● **Task to carry out**
Entries must be copied exactly, with nothing left out.

● **Data to examine**

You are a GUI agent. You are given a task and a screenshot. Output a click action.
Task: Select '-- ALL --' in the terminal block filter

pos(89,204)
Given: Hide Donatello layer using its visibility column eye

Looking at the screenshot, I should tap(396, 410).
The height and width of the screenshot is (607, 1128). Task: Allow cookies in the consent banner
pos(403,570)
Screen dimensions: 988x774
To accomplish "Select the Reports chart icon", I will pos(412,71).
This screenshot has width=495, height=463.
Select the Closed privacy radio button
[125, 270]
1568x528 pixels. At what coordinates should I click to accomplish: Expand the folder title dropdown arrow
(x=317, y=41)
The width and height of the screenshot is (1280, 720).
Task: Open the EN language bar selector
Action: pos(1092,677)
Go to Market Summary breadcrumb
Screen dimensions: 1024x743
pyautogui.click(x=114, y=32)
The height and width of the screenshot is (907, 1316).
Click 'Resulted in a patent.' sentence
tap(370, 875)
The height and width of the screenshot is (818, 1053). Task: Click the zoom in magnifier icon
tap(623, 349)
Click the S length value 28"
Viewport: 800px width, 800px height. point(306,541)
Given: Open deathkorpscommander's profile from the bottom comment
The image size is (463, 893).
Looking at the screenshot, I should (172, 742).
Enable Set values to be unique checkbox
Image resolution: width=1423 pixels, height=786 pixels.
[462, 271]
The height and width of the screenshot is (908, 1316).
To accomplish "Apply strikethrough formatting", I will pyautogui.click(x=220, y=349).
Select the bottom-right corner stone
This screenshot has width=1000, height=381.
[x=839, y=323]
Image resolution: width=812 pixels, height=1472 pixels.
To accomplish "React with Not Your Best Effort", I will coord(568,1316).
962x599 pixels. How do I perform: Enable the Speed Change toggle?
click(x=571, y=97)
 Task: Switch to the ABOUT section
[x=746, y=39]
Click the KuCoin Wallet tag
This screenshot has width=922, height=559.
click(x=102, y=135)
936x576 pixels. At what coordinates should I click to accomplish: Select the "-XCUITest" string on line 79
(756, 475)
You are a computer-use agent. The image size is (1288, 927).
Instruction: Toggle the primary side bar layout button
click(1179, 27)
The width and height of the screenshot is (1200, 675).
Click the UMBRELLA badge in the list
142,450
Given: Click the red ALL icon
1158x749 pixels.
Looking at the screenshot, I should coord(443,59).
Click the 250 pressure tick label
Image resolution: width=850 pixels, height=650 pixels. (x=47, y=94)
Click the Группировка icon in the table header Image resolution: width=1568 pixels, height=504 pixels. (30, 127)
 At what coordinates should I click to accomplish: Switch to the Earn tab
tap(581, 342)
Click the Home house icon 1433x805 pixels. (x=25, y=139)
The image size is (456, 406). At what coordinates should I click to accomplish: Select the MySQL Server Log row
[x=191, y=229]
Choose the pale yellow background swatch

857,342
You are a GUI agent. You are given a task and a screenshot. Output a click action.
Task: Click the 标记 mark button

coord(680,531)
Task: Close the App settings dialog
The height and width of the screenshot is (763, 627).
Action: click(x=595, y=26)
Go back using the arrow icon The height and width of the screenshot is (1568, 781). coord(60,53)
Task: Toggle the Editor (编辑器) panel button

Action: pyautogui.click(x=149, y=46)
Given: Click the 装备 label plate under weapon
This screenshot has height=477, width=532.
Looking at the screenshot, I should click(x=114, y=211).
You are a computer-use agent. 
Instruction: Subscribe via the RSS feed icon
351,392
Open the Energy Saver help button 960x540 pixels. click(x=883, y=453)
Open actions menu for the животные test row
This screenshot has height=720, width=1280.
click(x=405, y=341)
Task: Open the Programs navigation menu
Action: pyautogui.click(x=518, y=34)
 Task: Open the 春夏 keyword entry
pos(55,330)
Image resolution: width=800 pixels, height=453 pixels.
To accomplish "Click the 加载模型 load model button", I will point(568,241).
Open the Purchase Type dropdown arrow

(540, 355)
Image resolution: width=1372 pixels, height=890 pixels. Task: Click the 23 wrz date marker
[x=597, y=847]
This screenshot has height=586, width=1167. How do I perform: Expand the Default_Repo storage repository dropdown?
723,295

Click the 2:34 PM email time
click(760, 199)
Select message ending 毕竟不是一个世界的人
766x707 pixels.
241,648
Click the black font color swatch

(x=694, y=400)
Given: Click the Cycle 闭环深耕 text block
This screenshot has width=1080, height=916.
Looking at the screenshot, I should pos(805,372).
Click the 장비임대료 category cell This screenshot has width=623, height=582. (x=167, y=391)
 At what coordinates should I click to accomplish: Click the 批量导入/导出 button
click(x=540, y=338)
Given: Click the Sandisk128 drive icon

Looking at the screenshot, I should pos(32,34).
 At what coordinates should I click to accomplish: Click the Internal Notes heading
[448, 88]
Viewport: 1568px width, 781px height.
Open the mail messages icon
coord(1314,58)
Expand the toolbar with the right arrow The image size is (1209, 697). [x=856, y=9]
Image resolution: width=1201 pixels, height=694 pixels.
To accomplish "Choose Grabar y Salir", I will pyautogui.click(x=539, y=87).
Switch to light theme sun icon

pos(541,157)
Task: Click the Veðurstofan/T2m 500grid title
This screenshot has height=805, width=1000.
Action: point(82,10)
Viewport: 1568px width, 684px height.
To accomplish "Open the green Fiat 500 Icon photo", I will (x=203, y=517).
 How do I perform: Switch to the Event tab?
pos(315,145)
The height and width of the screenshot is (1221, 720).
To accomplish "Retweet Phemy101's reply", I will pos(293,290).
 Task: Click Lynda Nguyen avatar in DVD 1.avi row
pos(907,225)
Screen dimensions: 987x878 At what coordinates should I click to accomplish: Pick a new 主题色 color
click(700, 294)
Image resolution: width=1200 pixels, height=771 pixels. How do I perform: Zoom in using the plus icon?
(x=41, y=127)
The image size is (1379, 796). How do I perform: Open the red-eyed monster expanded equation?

● **Task result**
You are a GUI agent. You are given a task and a screenshot. Output a click action.
Task: Select '-- ALL --' in the terminal block filter

pos(89,204)
Given: Hide Donatello layer using its visibility column eye

Looking at the screenshot, I should tap(396, 410).
The height and width of the screenshot is (607, 1128). Task: Allow cookies in the consent banner
pos(403,570)
Screen dimensions: 988x774
To accomplish "Select the Reports chart icon", I will pos(412,71).
This screenshot has width=495, height=463.
Select the Closed privacy radio button
[125, 270]
1568x528 pixels. At what coordinates should I click to accomplish: Expand the folder title dropdown arrow
(x=317, y=41)
The width and height of the screenshot is (1280, 720).
Task: Open the EN language bar selector
Action: pos(1092,677)
Go to Market Summary breadcrumb
Screen dimensions: 1024x743
pyautogui.click(x=114, y=32)
The height and width of the screenshot is (907, 1316).
Click 'Resulted in a patent.' sentence
tap(370, 875)
The height and width of the screenshot is (818, 1053). Task: Click the zoom in magnifier icon
tap(623, 349)
Click the S length value 28"
Viewport: 800px width, 800px height. point(306,541)
Given: Open deathkorpscommander's profile from the bottom comment
The image size is (463, 893).
Looking at the screenshot, I should (172, 742).
Enable Set values to be unique checkbox
Image resolution: width=1423 pixels, height=786 pixels.
[462, 271]
The height and width of the screenshot is (908, 1316).
To accomplish "Apply strikethrough formatting", I will pyautogui.click(x=220, y=349).
Select the bottom-right corner stone
This screenshot has width=1000, height=381.
[x=839, y=323]
Image resolution: width=812 pixels, height=1472 pixels.
To accomplish "React with Not Your Best Effort", I will coord(568,1316).
962x599 pixels. How do I perform: Enable the Speed Change toggle?
click(x=571, y=97)
 Task: Switch to the ABOUT section
[x=746, y=39]
Click the KuCoin Wallet tag
This screenshot has width=922, height=559.
click(x=102, y=135)
936x576 pixels. At what coordinates should I click to accomplish: Select the "-XCUITest" string on line 79
(756, 475)
You are a computer-use agent. The image size is (1288, 927).
Instruction: Toggle the primary side bar layout button
click(1179, 27)
The width and height of the screenshot is (1200, 675).
Click the UMBRELLA badge in the list
142,450
Given: Click the red ALL icon
1158x749 pixels.
Looking at the screenshot, I should coord(443,59).
Click the 250 pressure tick label
Image resolution: width=850 pixels, height=650 pixels. (x=47, y=94)
Click the Группировка icon in the table header Image resolution: width=1568 pixels, height=504 pixels. (30, 127)
 At what coordinates should I click to accomplish: Switch to the Earn tab
tap(581, 342)
Click the Home house icon 1433x805 pixels. (x=25, y=139)
The image size is (456, 406). At what coordinates should I click to accomplish: Select the MySQL Server Log row
[x=191, y=229]
Choose the pale yellow background swatch

857,342
You are a GUI agent. You are given a task and a screenshot. Output a click action.
Task: Click the 标记 mark button

coord(680,531)
Task: Close the App settings dialog
The height and width of the screenshot is (763, 627).
Action: click(x=595, y=26)
Go back using the arrow icon The height and width of the screenshot is (1568, 781). coord(60,53)
Task: Toggle the Editor (编辑器) panel button

Action: pyautogui.click(x=149, y=46)
Given: Click the 装备 label plate under weapon
This screenshot has height=477, width=532.
Looking at the screenshot, I should click(x=114, y=211).
You are a computer-use agent. 
Instruction: Subscribe via the RSS feed icon
351,392
Open the Energy Saver help button 960x540 pixels. click(x=883, y=453)
Open actions menu for the животные test row
This screenshot has height=720, width=1280.
click(x=405, y=341)
Task: Open the Programs navigation menu
Action: pyautogui.click(x=518, y=34)
 Task: Open the 春夏 keyword entry
pos(55,330)
Image resolution: width=800 pixels, height=453 pixels.
To accomplish "Click the 加载模型 load model button", I will point(568,241).
Open the Purchase Type dropdown arrow

(540, 355)
Image resolution: width=1372 pixels, height=890 pixels. Task: Click the 23 wrz date marker
[x=597, y=847]
This screenshot has height=586, width=1167. How do I perform: Expand the Default_Repo storage repository dropdown?
723,295

Click the 2:34 PM email time
click(760, 199)
Select message ending 毕竟不是一个世界的人
766x707 pixels.
241,648
Click the black font color swatch

(x=694, y=400)
Given: Click the Cycle 闭环深耕 text block
This screenshot has width=1080, height=916.
Looking at the screenshot, I should pos(805,372).
Click the 장비임대료 category cell This screenshot has width=623, height=582. (x=167, y=391)
 At what coordinates should I click to accomplish: Click the 批量导入/导出 button
click(x=540, y=338)
Given: Click the Sandisk128 drive icon

Looking at the screenshot, I should pos(32,34).
 At what coordinates should I click to accomplish: Click the Internal Notes heading
[448, 88]
Viewport: 1568px width, 781px height.
Open the mail messages icon
coord(1314,58)
Expand the toolbar with the right arrow The image size is (1209, 697). [x=856, y=9]
Image resolution: width=1201 pixels, height=694 pixels.
To accomplish "Choose Grabar y Salir", I will pyautogui.click(x=539, y=87).
Switch to light theme sun icon

pos(541,157)
Task: Click the Veðurstofan/T2m 500grid title
This screenshot has height=805, width=1000.
Action: point(82,10)
Viewport: 1568px width, 684px height.
To accomplish "Open the green Fiat 500 Icon photo", I will (x=203, y=517).
 How do I perform: Switch to the Event tab?
pos(315,145)
The height and width of the screenshot is (1221, 720).
To accomplish "Retweet Phemy101's reply", I will pos(293,290).
 Task: Click Lynda Nguyen avatar in DVD 1.avi row
pos(907,225)
Screen dimensions: 987x878 At what coordinates should I click to accomplish: Pick a new 主题色 color
click(700, 294)
Image resolution: width=1200 pixels, height=771 pixels. How do I perform: Zoom in using the plus icon?
(x=41, y=127)
The image size is (1379, 796). How do I perform: Open the red-eyed monster expanded equation?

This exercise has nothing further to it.